■ What the exercise asks ■
Please retype the entries below word for word, passing over every picture.

■ Working data ■
^^^^

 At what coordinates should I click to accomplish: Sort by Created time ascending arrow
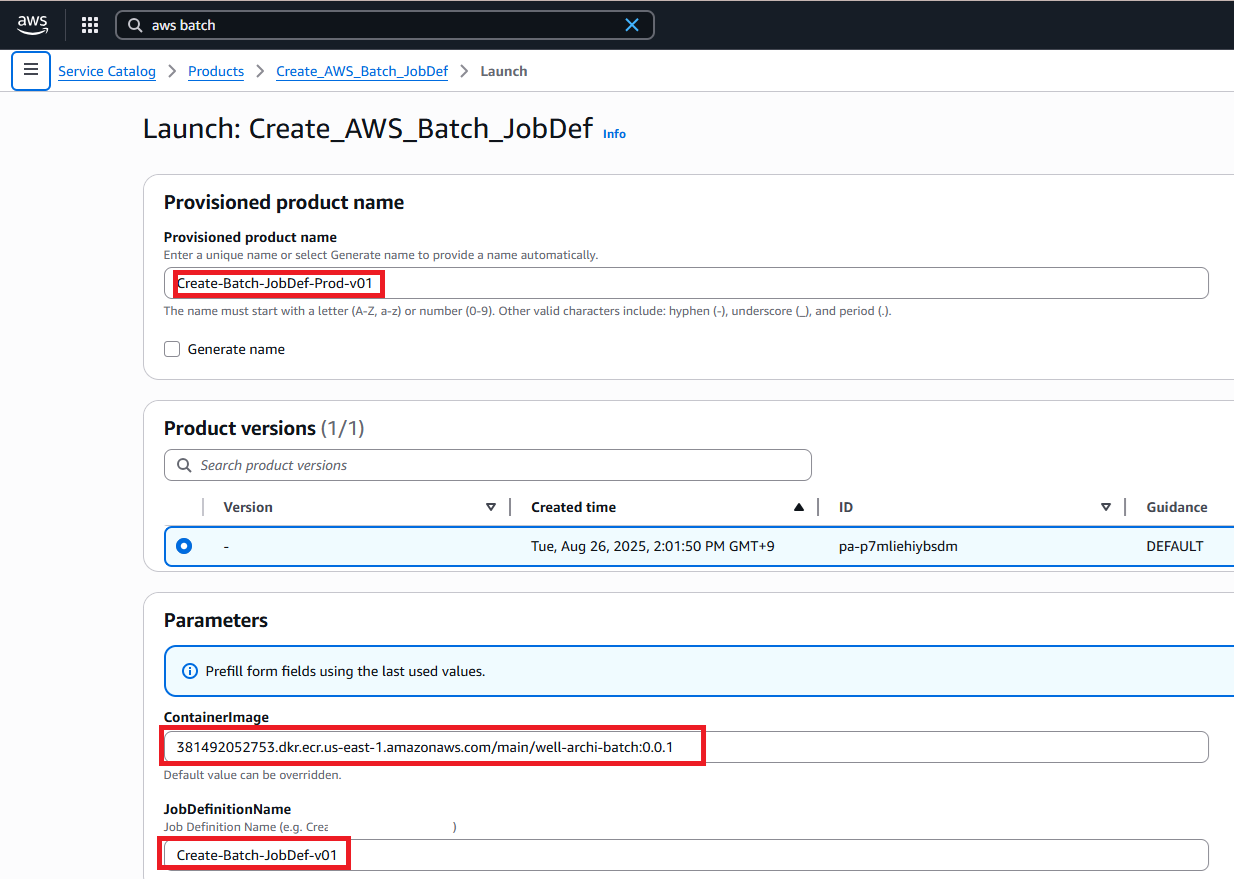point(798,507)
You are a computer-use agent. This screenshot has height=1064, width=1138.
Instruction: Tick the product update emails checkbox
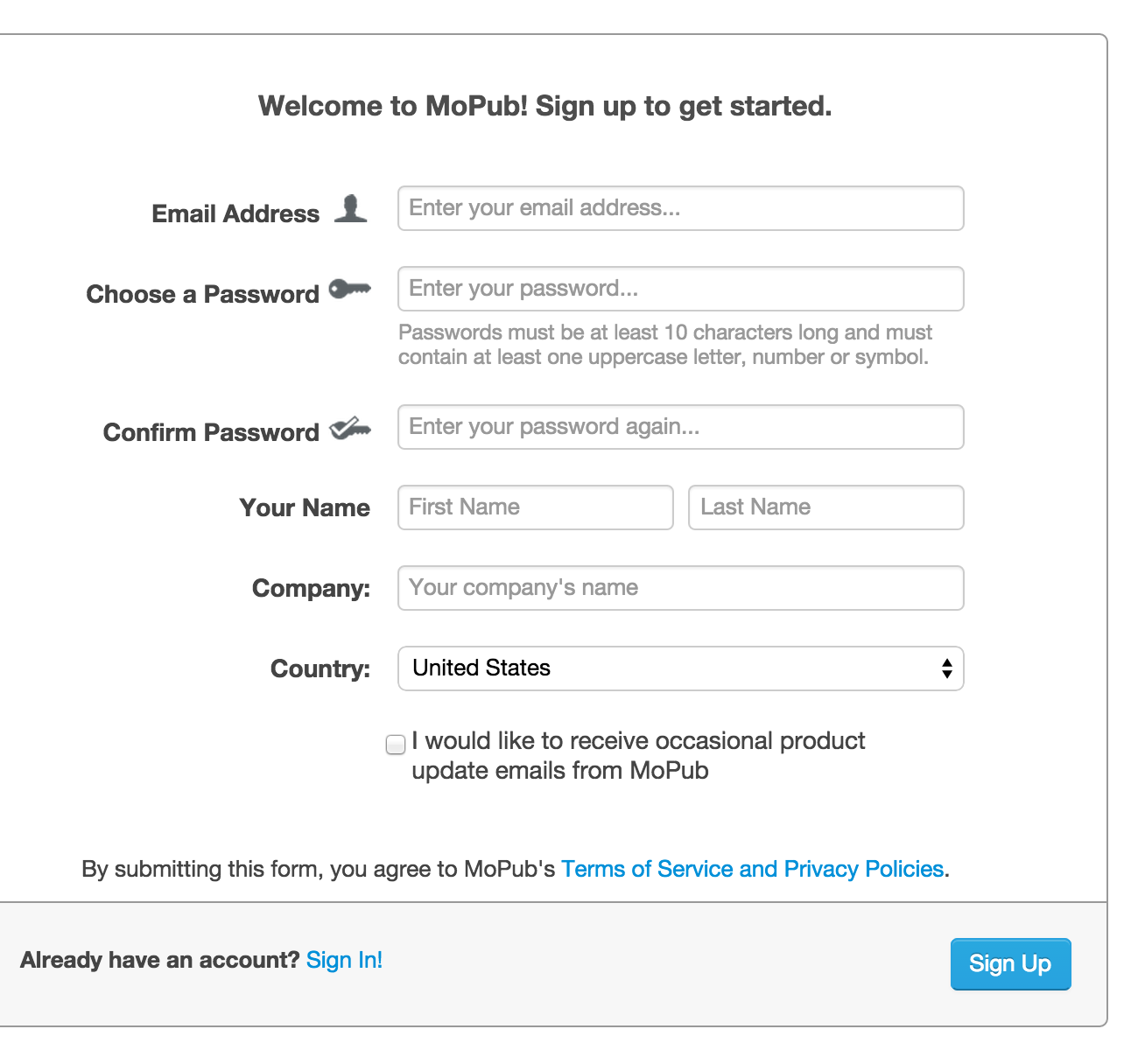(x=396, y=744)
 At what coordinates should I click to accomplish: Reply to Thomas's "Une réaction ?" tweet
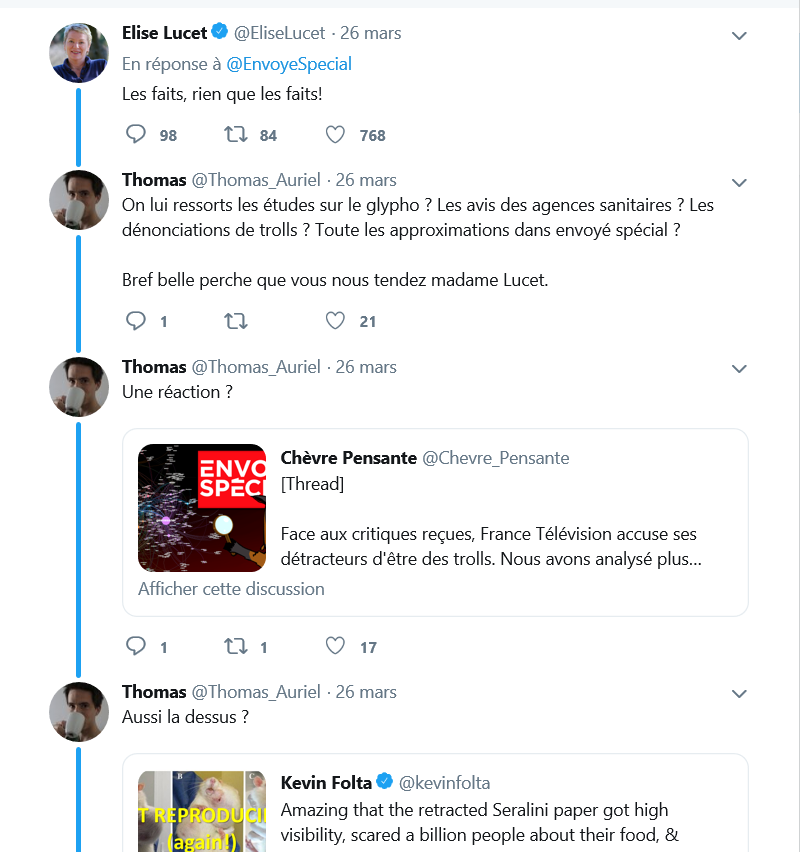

^^^^

■ Finished task ■
 At what coordinates should I click to accomplish: Sort by Created time ascending arrow
point(798,507)
You are a computer-use agent. This screenshot has height=1064, width=1138.
Instruction: Tick the product update emails checkbox
(x=396, y=744)
 At what coordinates should I click to accomplish: Reply to Thomas's "Une réaction ?" tweet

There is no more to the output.